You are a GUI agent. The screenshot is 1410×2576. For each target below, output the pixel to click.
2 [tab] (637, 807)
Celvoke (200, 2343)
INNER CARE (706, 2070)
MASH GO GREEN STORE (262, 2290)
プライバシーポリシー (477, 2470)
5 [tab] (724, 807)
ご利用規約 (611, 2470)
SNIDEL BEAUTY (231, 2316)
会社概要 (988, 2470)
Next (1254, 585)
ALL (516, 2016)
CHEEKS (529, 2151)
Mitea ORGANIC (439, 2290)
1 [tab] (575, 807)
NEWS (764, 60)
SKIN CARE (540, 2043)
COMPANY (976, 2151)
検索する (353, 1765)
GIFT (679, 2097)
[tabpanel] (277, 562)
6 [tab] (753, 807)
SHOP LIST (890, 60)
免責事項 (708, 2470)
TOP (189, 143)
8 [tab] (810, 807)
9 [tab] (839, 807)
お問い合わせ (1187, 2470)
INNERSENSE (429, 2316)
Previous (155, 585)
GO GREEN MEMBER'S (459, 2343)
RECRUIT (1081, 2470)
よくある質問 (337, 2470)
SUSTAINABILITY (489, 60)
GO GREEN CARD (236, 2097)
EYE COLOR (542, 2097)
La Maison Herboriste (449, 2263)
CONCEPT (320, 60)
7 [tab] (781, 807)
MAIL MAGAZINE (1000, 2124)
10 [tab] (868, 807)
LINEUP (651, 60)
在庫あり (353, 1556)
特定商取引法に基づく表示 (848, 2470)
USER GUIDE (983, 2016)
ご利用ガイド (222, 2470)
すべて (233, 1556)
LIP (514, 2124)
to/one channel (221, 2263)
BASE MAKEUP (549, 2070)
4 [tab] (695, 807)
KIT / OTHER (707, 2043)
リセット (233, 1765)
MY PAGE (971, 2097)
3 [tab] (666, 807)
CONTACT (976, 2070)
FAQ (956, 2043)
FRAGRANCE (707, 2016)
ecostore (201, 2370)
=-=-=-=-=
Work to complete>
Using the entries above, work out how many lines contain the string "GREEN". Respond with that number alone.

Your response>
3